- **Task objective**
Count the lines in the items below that contain the string "this", treating uppercase and lowercase letters as different, and reply with the number alone.

- **Supplied records**
____

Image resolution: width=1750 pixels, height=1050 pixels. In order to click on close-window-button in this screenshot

____

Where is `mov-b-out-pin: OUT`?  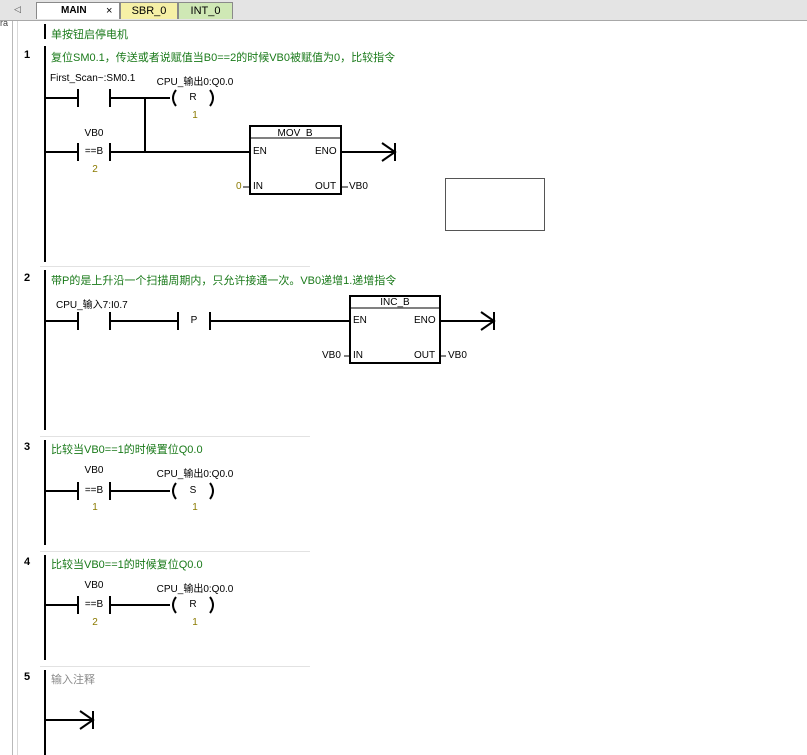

____

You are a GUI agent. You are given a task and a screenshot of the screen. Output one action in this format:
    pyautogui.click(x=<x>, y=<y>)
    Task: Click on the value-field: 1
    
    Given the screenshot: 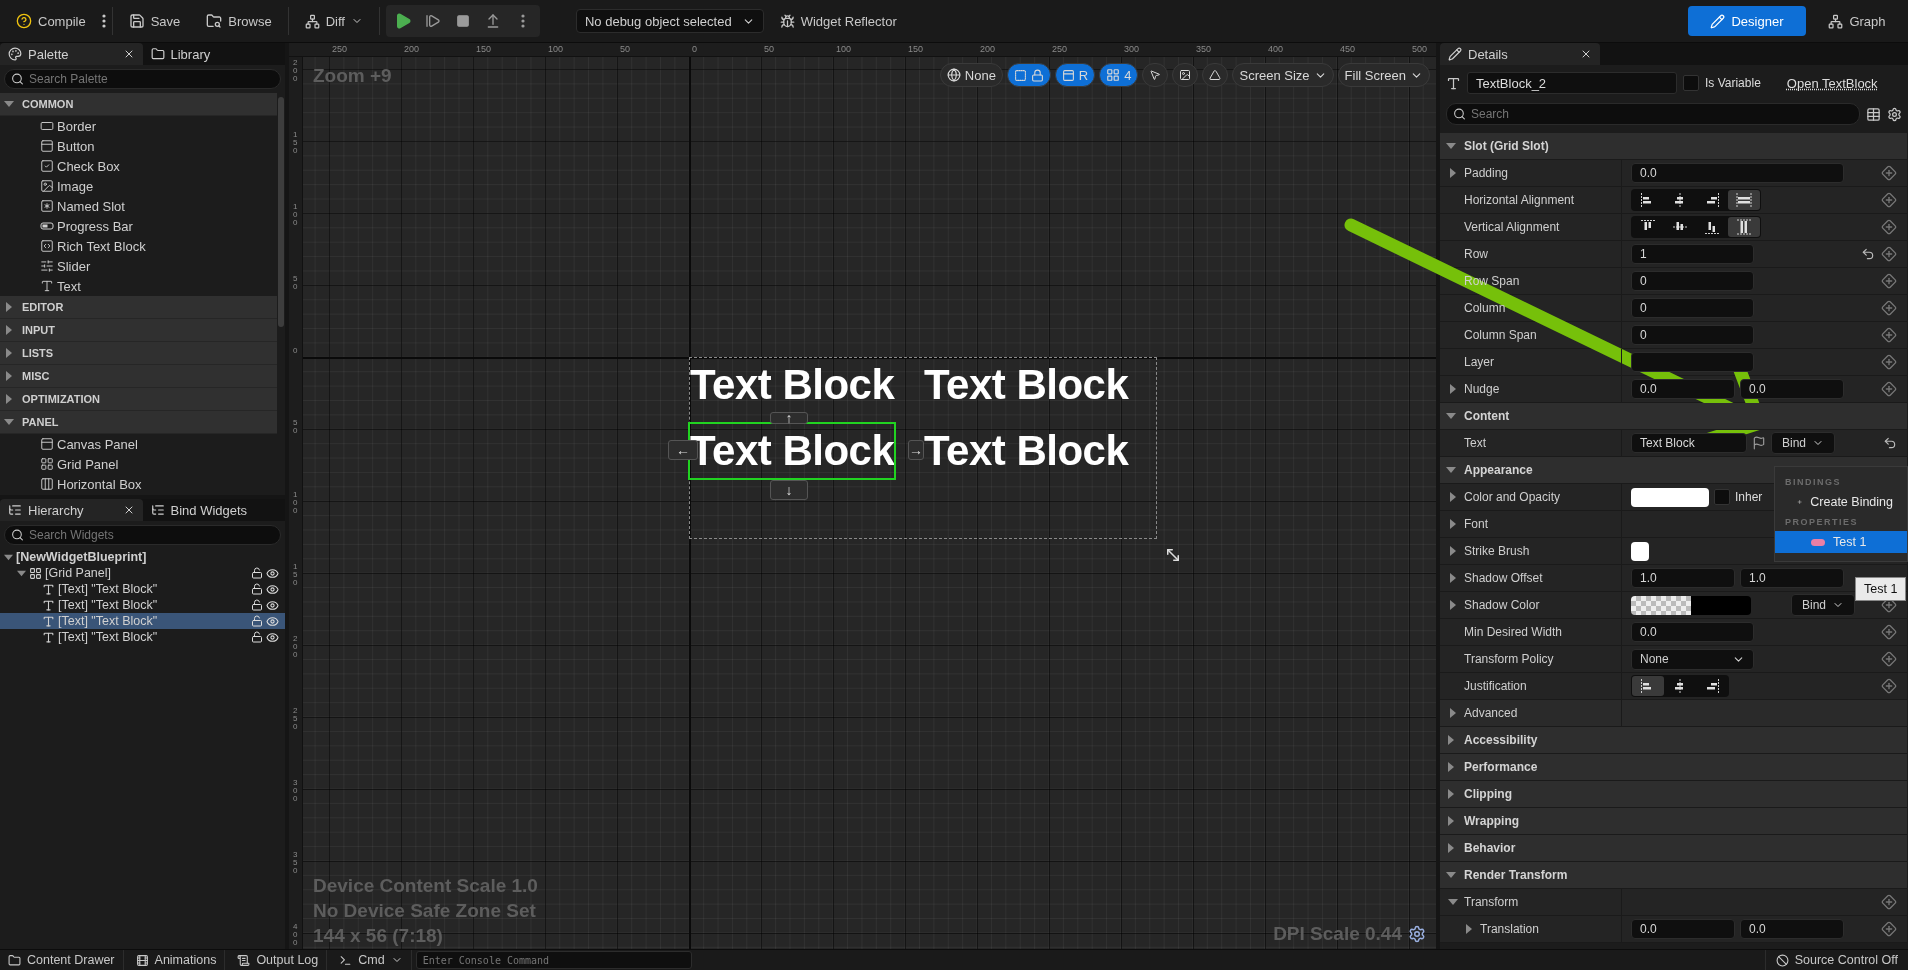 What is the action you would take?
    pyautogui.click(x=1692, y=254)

____

- **Task output**
2